Von Blanka Weber · 04.05.2013
"Im weitesten Sinn ist Sinn ja auch Unsinn", sagt einer der Besucher der 2. Dadamenta in Weimar. Und dieser Unsinn, der Drang zur Ausgelassenheit, orientiert am Kunststil des Dadaismus, der ist über Weimar hereingebrochen: schrill, schön, fröhlich.
Zugegeben: Beim Start der 2.Weimarer Dadamenta an einem kleinen Stadtbahnhof wirkte alles noch etwas zaghaft: die Kapelle, ein paar bunt gekleidete Menschen und gelbe Dadamenta-Papierfahnen. Was war das? Passanten stiegen aus der Bahn, Radfahrer, Familien – Kopfschütteln, Lachen – doch meist waren es glückliche Gesichter, die dem Happening zusehen wollten, auch später an Station 2, dem Hauptbahnhof. Mittendrin gab es eine Performance des Jugendtheaters der Stadt. Reisende jonglierten ihre Koffer vorbei, andere blieben stehen, so wie eine ältere Dame, die extra dabei sein wollte:

"Dadamenta, ja – die Zweite nach 100 Jahren ungefähr wieder in Weimar. Ist was anderes als sonst."

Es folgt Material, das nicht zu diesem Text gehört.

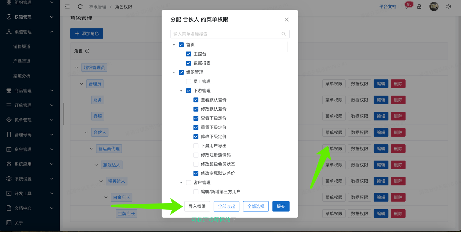Open the notification bell with 95 badge

pos(407,7)
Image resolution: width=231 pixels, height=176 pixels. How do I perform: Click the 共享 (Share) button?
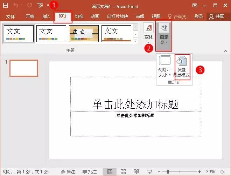(x=216, y=16)
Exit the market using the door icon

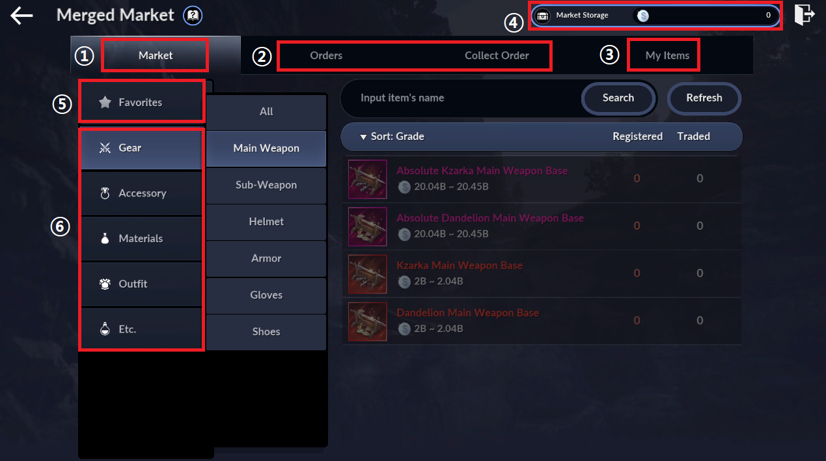pyautogui.click(x=805, y=14)
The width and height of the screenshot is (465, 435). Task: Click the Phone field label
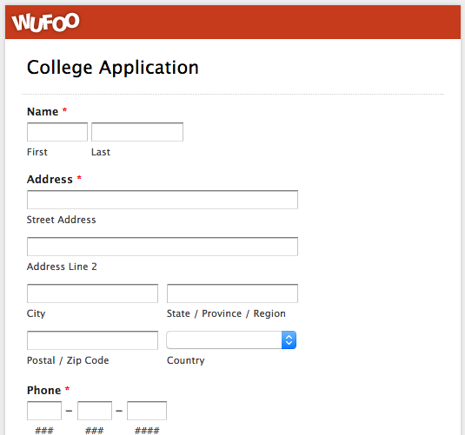click(43, 390)
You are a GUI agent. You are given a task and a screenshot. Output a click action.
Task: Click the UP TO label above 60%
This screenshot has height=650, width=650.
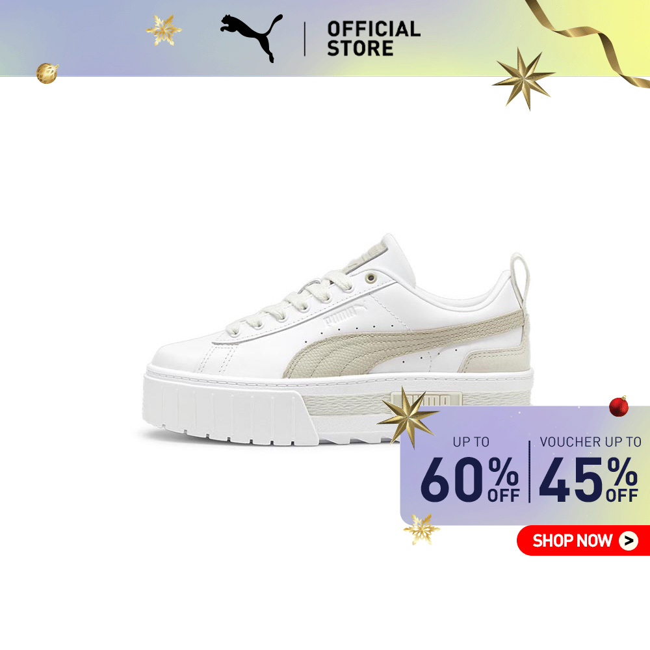tap(471, 442)
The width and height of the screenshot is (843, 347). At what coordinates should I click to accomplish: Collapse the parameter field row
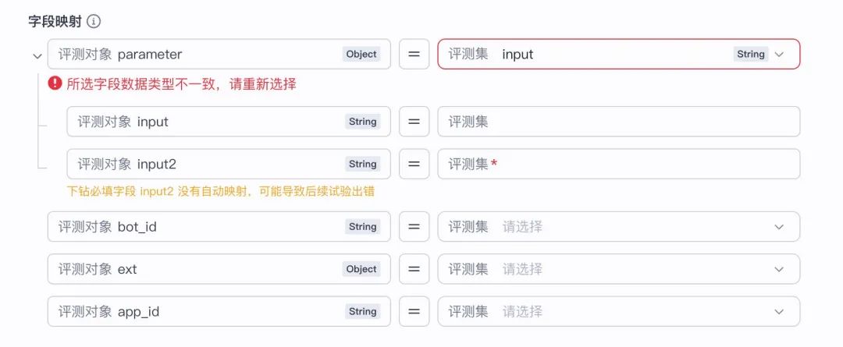[x=37, y=55]
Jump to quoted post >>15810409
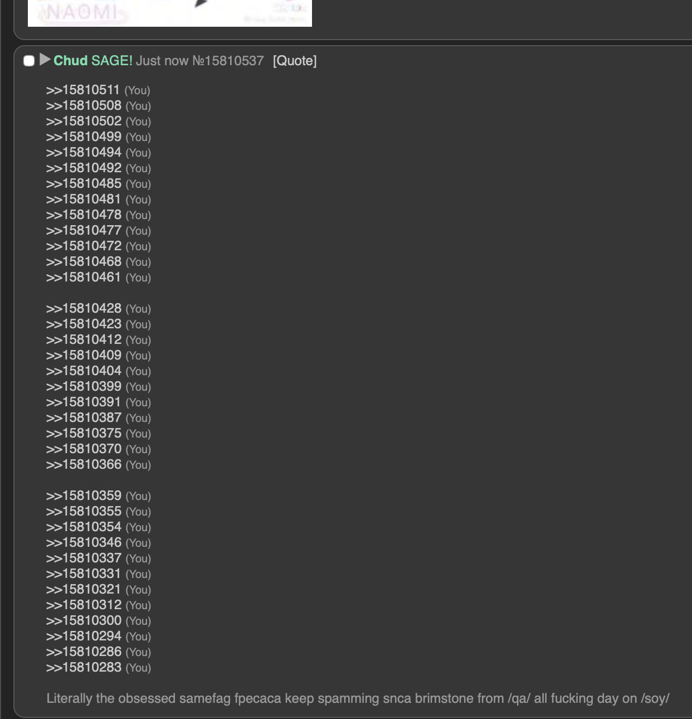The height and width of the screenshot is (719, 692). [84, 356]
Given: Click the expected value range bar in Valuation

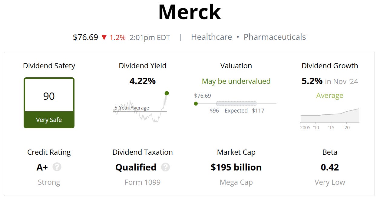Looking at the screenshot, I should [x=236, y=103].
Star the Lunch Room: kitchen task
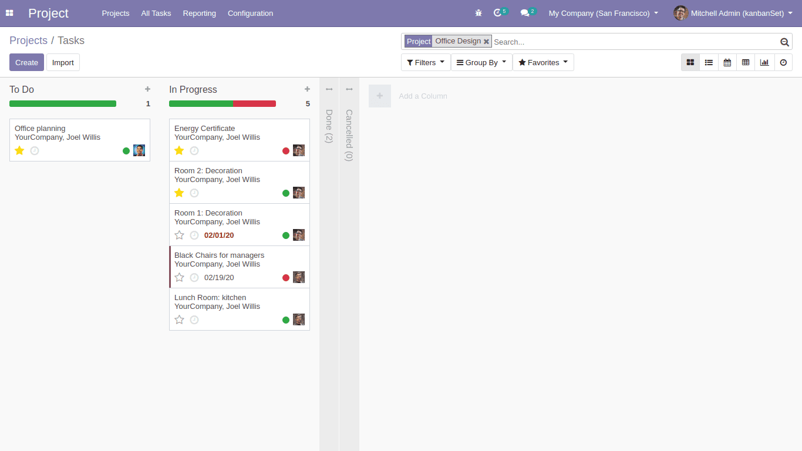This screenshot has height=451, width=802. (x=179, y=320)
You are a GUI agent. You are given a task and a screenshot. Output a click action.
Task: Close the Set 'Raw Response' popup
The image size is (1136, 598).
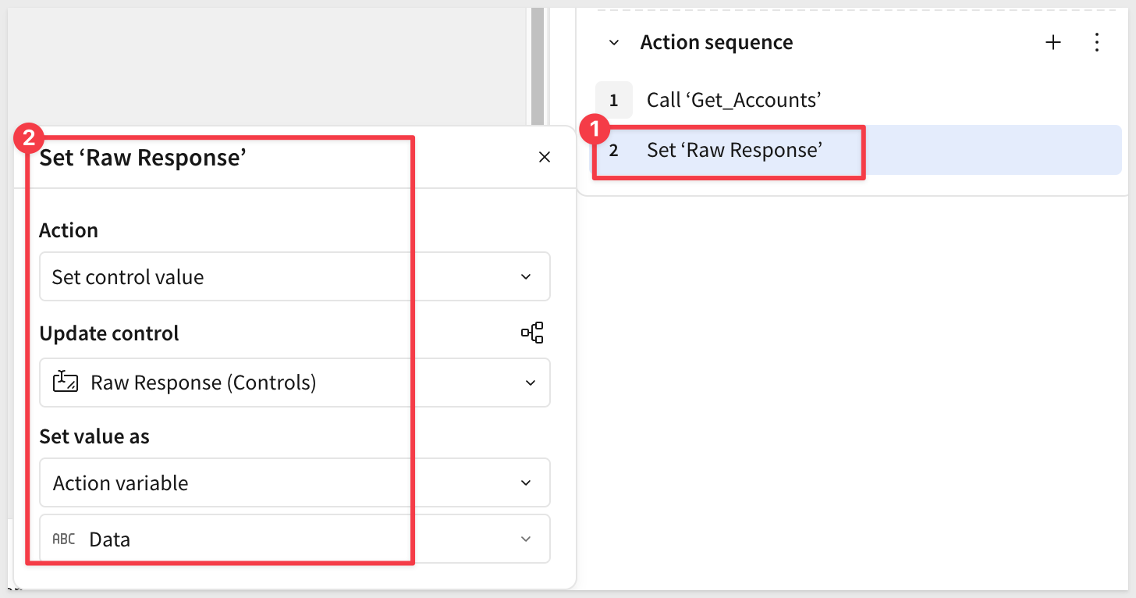tap(545, 157)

Die Kunst nahm sich mit dem Dadaismus vor 100 Jahren selbst auf die Schippe – heute war es in Weimar auch so. Einer, dem das sichtlich Spaß macht, ist Michael von Hintzenstern, Musiker und Organisator des Spektakels:

"Dada macht Spaß und ja, wir möchten die Leute auch wieder zu etwas mehr Ausgelassenheit und Freude bringen."

Sagt es und verteilt die Textzettel an alle, die zugreifen. Mittlerweile hatte die Dadamenta nicht nur Zuschauer, sondern vor allem Akteure gewonnen. Auch wenn sich manche lieber hinter Kaffeebechern versteckten, wie zwei Künstlerinnen am Ende des bunten Zuges, der vom Bahnhof mitten durch die Stadt zog:

"Ich mag Kurt Schwitters und dachte, vielleicht erfahre ich heute ein bisschen Kurt Schwitters, wenn ich hierher komme."

"Also wir wollten uns erstmal überraschen lassen und waren von der Performance und Unplanmäßigkeit dieses Vorhabens erstmal angezogen, wir laufen einfach mal mit. Aber, klar – Dada ist natürlich ein Geist, dem man folgen kann oder nicht, aber es ist natürlich interessant, was in Weimar daraus entsteht. Ich glaub, es ist spaßig auf jeden Fall."

Die Frage nach dem Sinn hörte sich als Antwort zumindest so an:

"Im weitesten Sinne ist ja Unsinn auch Sinn."

"Das ist nur Sinn, höherer Sinn. Meta-Sinn."

"Ja, natürlich."

"Man fragt sich ja immer, was Dada ist, und das kann man hier glaub ich ganz gut sehen, dass es dafür gar keine Definition gibt."

Und so zog der Zug der Dadaisten heute quer durch die Stadt, schrill, schön und fröhlich – mit Menschen, die Teekessel zum Hut umfunktioniert hatten, Küchenutensilien um den Hals trugen, wie eine Rheinländerin, die ziemlich textsicher im Dada–Gesang war:

"Ich habs immer geliebt, auch beim Karneval aktiv zu sein, ich will das jetzt nicht damit vergleichen aber ich kann hier auf ne ähnliche Art und Weise aus mir rausgehen, ohne dass ich auffalle."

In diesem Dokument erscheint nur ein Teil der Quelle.